Imagine one branch of my tree has 5000 non-spam samples and 100 spam. The tree continues to split this down further, for example leaf A has 1000 non-spam and 70 spam, leaf B has 4000 non-spam and 30 spam. This split doesn't get pruned because it significantly reduces the gini, but based on my 50% classification threshold this split doesn't actually change any predictions - everything will still be predicted as non-spam.

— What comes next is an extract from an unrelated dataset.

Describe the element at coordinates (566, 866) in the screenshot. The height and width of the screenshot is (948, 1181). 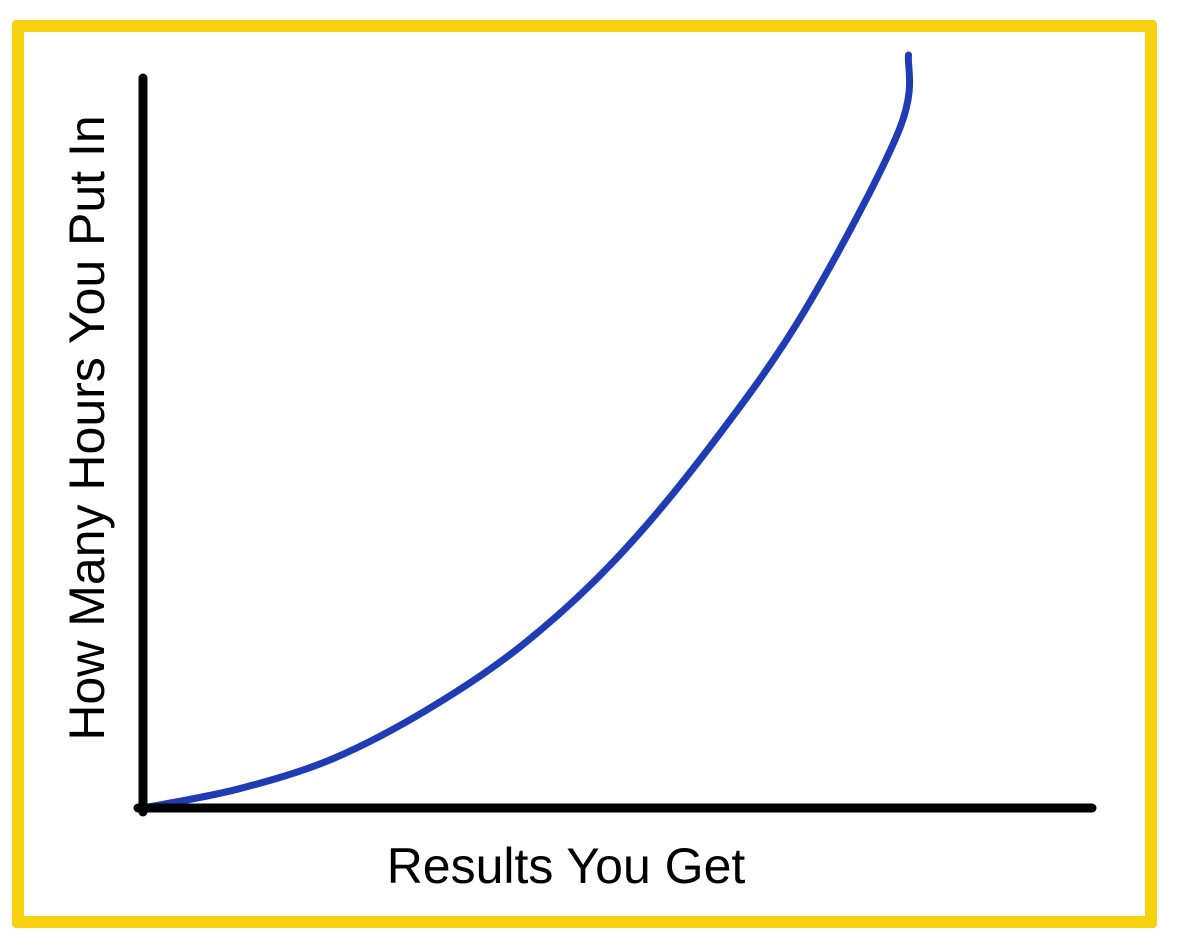
I see `x-axis-label: Results You Get` at that location.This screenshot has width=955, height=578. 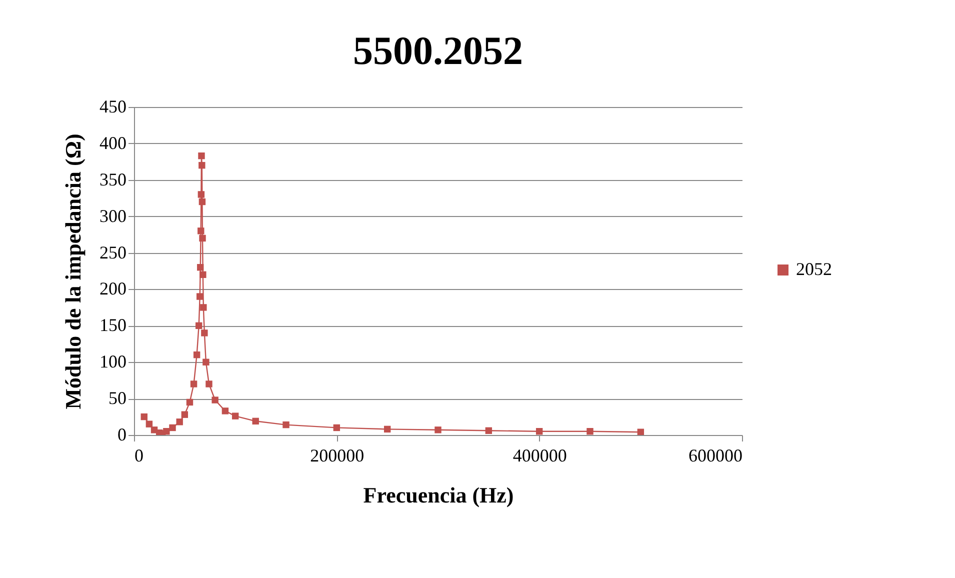 What do you see at coordinates (113, 180) in the screenshot?
I see `y-tick-label: 350` at bounding box center [113, 180].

It feels like logically there should be some way of automatically pruning a classification tree based on a classification threshold, but other than manually inspecting the tree I can't think of how to do this and I've been unable to turn up any solutions through Google. I could decrease the max_depth or increase the min_impurity_decrease, but both of those would penalise other branches by removing useful splits.

1

There are 1 answers

1
Learning is a mess On

This split doesn't get pruned because it significantly reduces the gini, but based on my 50% classification threshold this split doesn't actually change any predictions - everything will still be predicted as non-spam.

This is incorrect. Image that a further splits your 4000 non-spam/30 spam (= 4000/30) into two branches one with 4000/0 and one with 0/30. Then the latter will cause prediction of spam at your 50% threshold. This example is excessively cherry-picked (and I cannot bother putting together synthetic data to illustrate) but you cannot rule it out; hence there is typically no termination criterium based on class ratio (for very imbalanced datasets it would not work well), and max depth of gini gains are more common thresholds.